= Saratoga County, Jefferson Territory =

County of the extralegal United States Territory of Jefferson from 1859 to 1861

Saratoga County was a county of the extralegal United States Territory of Jefferson that existed from November 28, 1859, until February 28, 1861.

==History==
In July 1858, gold was discovered along the South Platte River in Arapahoe County, Kansas Territory. This discovery precipitated the Pike's Peak Gold Rush. Many residents of the mining region felt disconnected from the remote territorial governments of Kansas and Nebraska, so they voted to form their own Territory of Jefferson on October 24, 1859. On November 28, the General Assembly of the Territory of Jefferson organized 12 counties: Arrappahoe County, Cheyenne County, El Paso County, Fountain County, Heele County, Jackson County, Jefferson County, Mountain County, North County, Park County, Saratoga County, and St. Vrain's County. The legislation that created Saratoga County declared:

That the territory comprised within the limits of what is known as the Middle Park, be erected into a county called Saratoga.

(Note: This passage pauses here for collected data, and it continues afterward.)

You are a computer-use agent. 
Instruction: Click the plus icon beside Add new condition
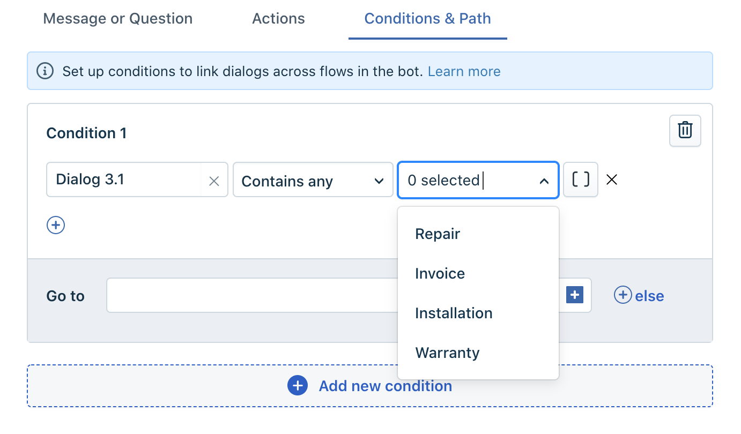[x=298, y=386]
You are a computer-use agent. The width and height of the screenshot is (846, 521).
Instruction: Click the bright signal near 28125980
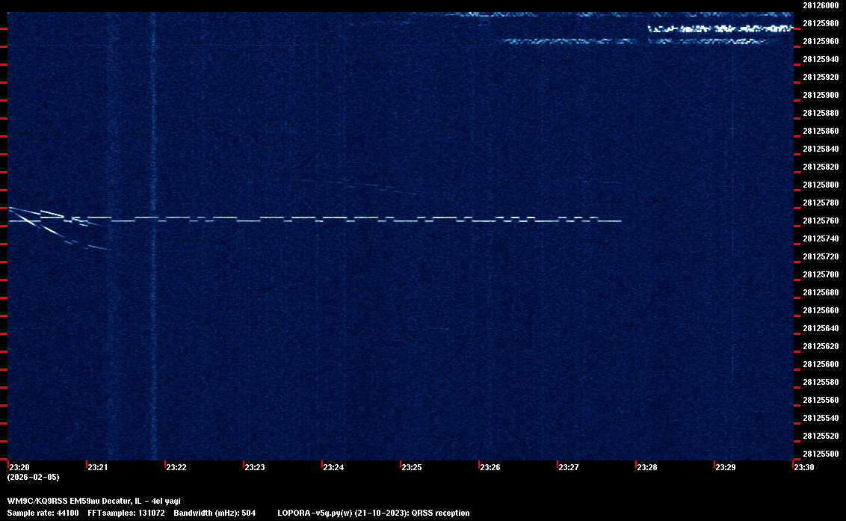pyautogui.click(x=719, y=28)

Saratoga County was named for Saratoga Springs, New York, because the hot mineral springs found in the county. Saratoga County encompassed much of what is today Grand County and Summit County, Colorado.

The Jefferson Territory never received federal sanction, but on February 28, 1861, U.S. President James Buchanan signed an act organizing the Territory of Colorado. On November 1, 1861, the Colorado General Assembly organized 17 counties, including Grand County, for the new Colorado Territory.

==County seat==
The Saratoga County seat was at the mining town of Breckinridge. Now known as Breckenridge, it is now the seat of Summit County.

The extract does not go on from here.